── Working data
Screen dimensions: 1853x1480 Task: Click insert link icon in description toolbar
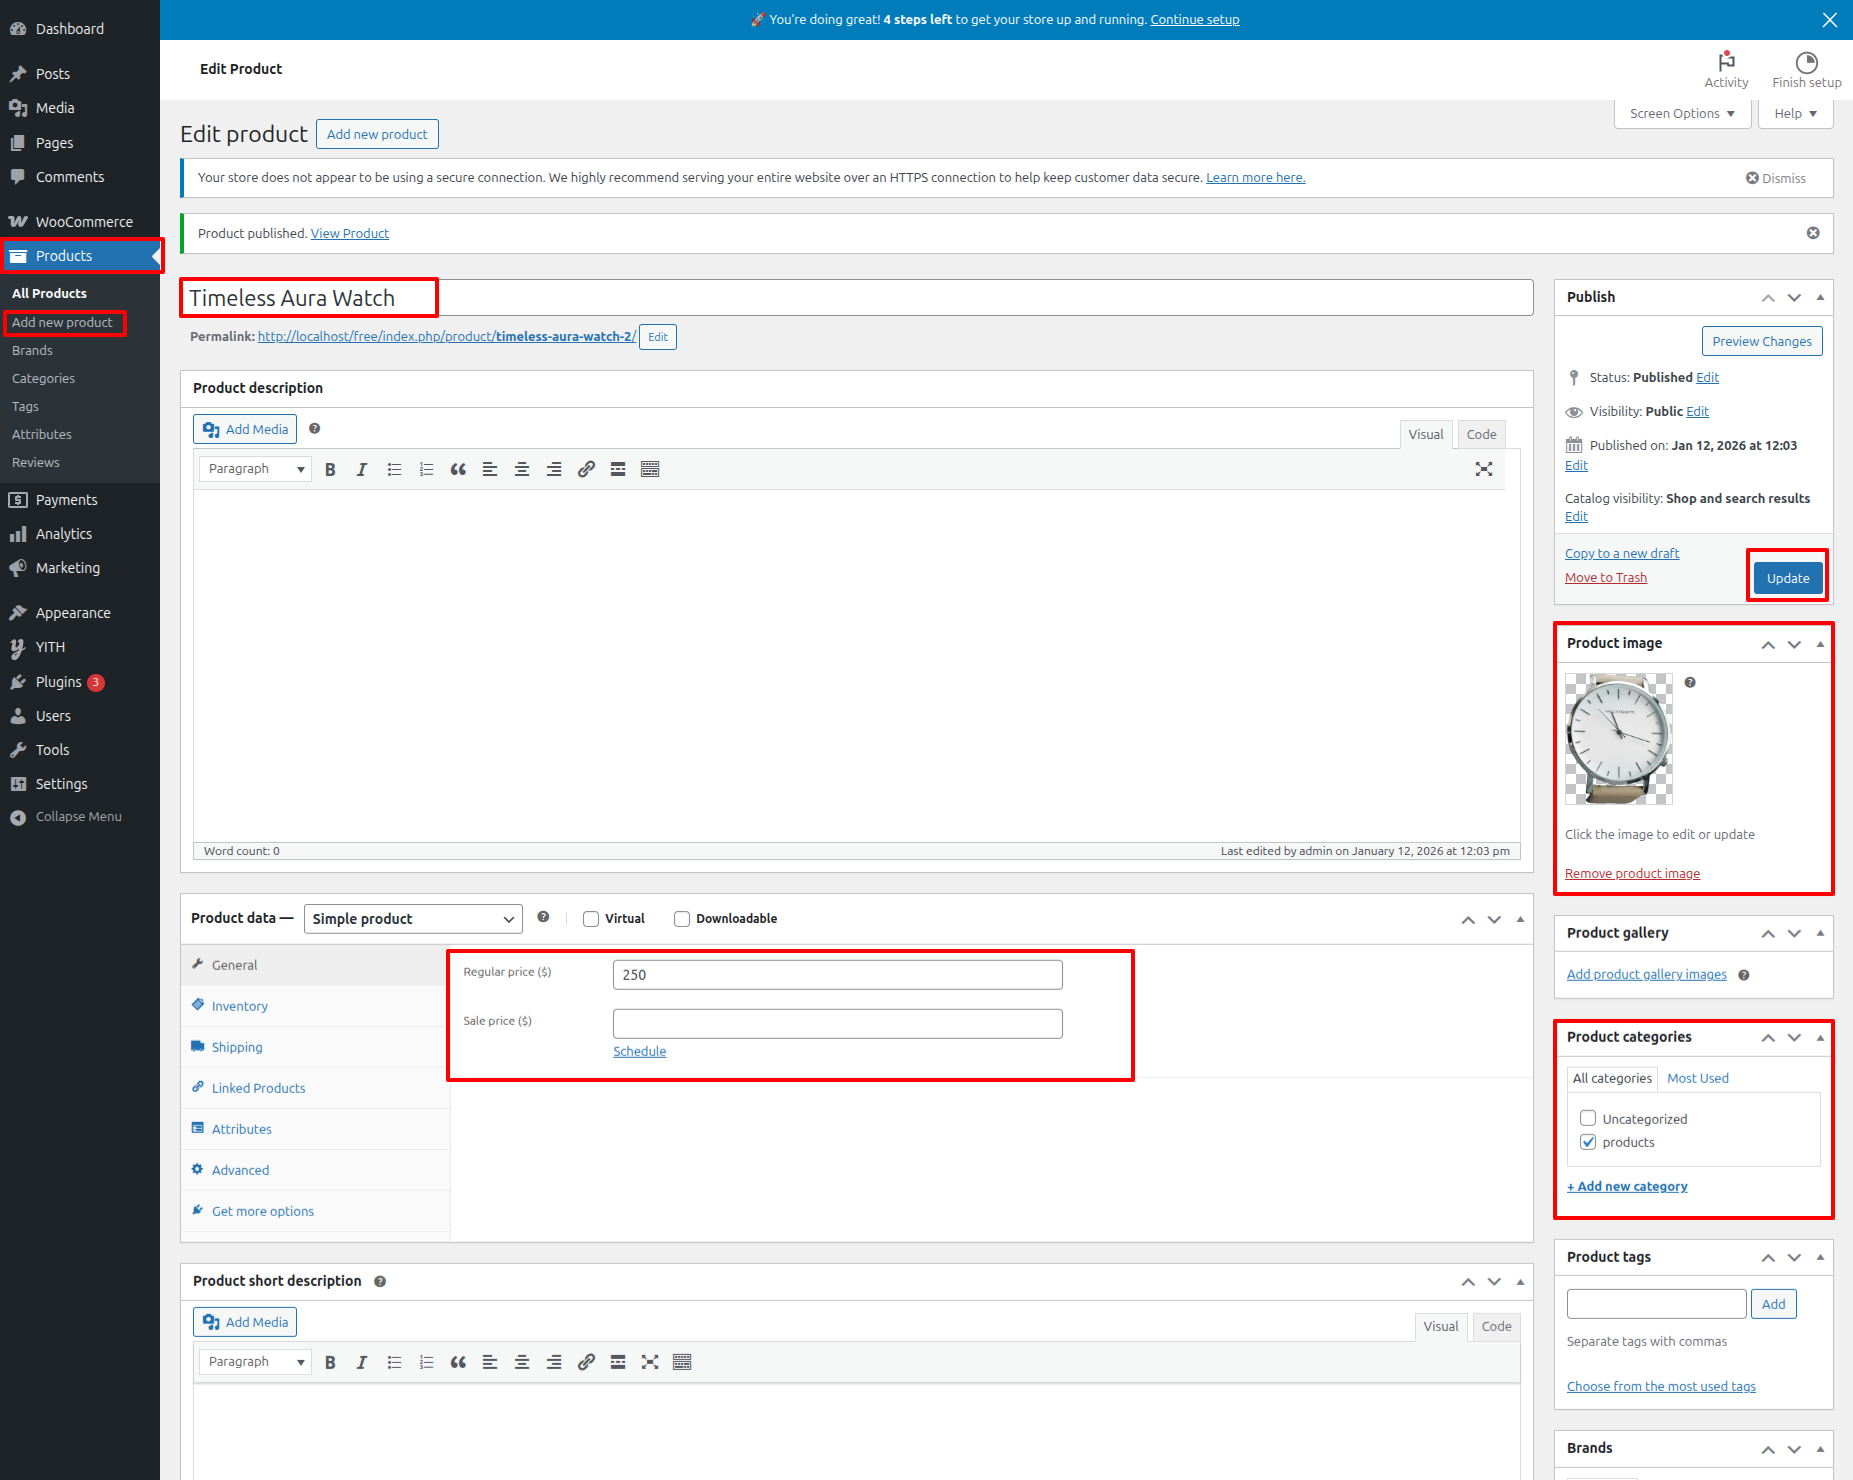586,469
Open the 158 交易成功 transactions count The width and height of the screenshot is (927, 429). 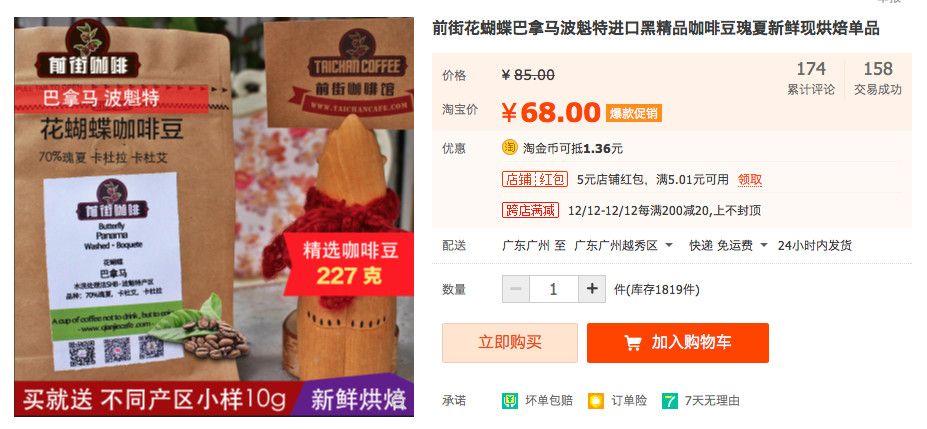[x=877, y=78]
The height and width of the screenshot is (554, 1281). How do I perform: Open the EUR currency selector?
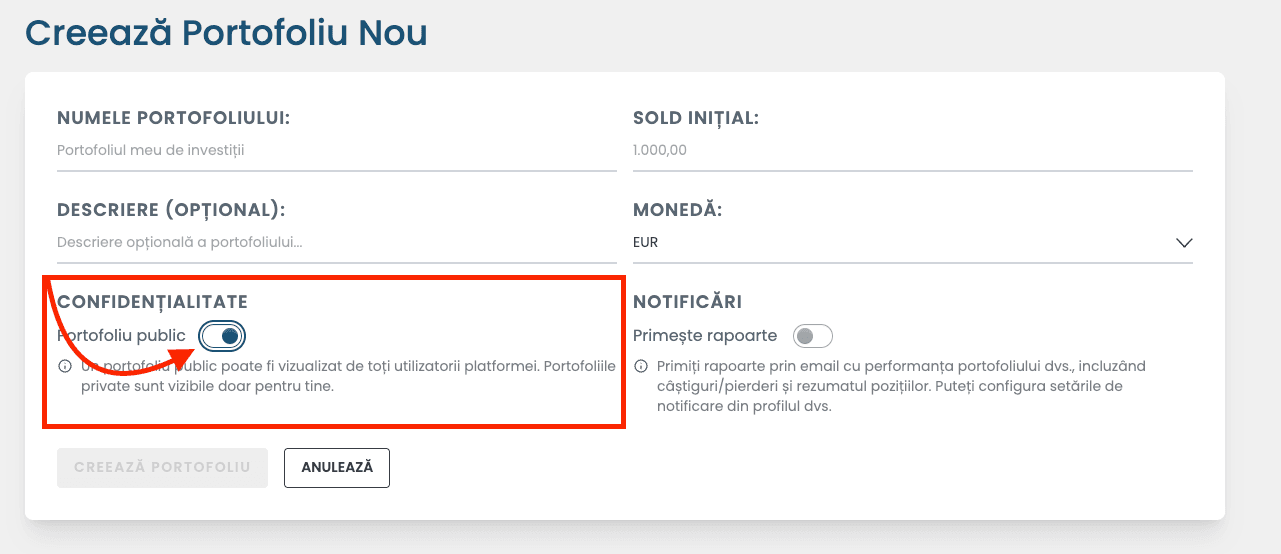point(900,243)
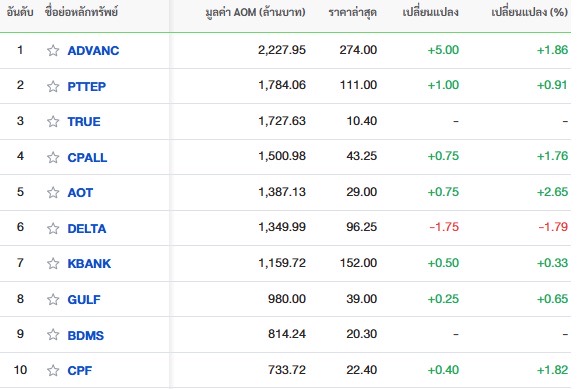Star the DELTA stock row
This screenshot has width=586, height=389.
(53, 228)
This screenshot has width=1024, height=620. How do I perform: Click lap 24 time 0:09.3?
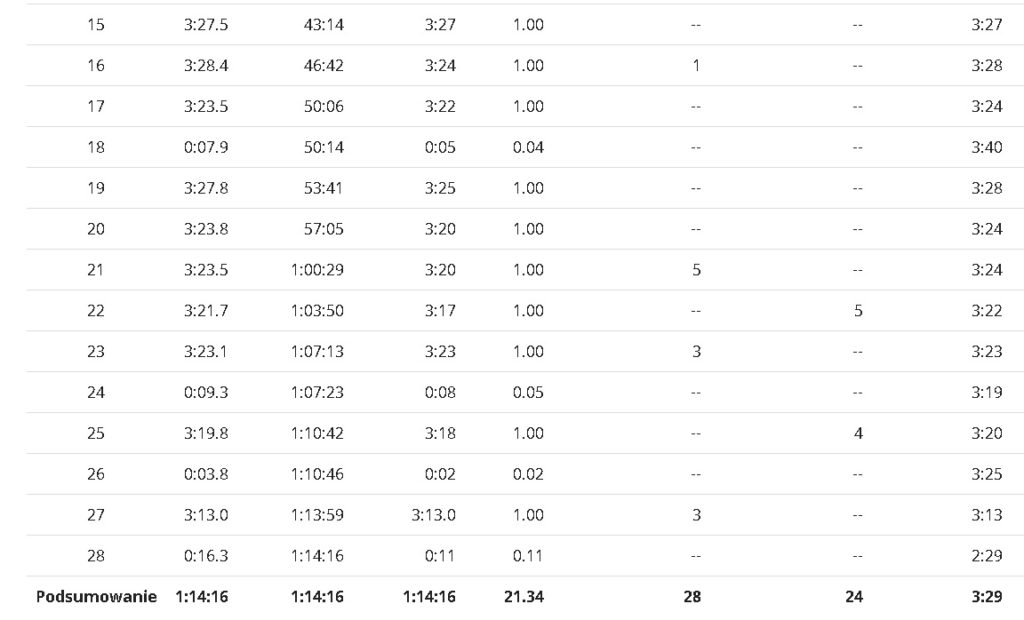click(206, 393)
────
• Exercise objective
Exactly the lines from the one that contains "The height and" through the last line of the records should be set down, and the pictures should be dropped.

• Answer to this exercise
The height and width of the screenshot is (554, 1281). How do I perform: Open the EUR currency selector?
point(900,243)
Star the DELTA stock row
This screenshot has width=586, height=389.
(53, 228)
This screenshot has width=1024, height=620. How do I perform: Click lap 24 time 0:09.3?
click(206, 393)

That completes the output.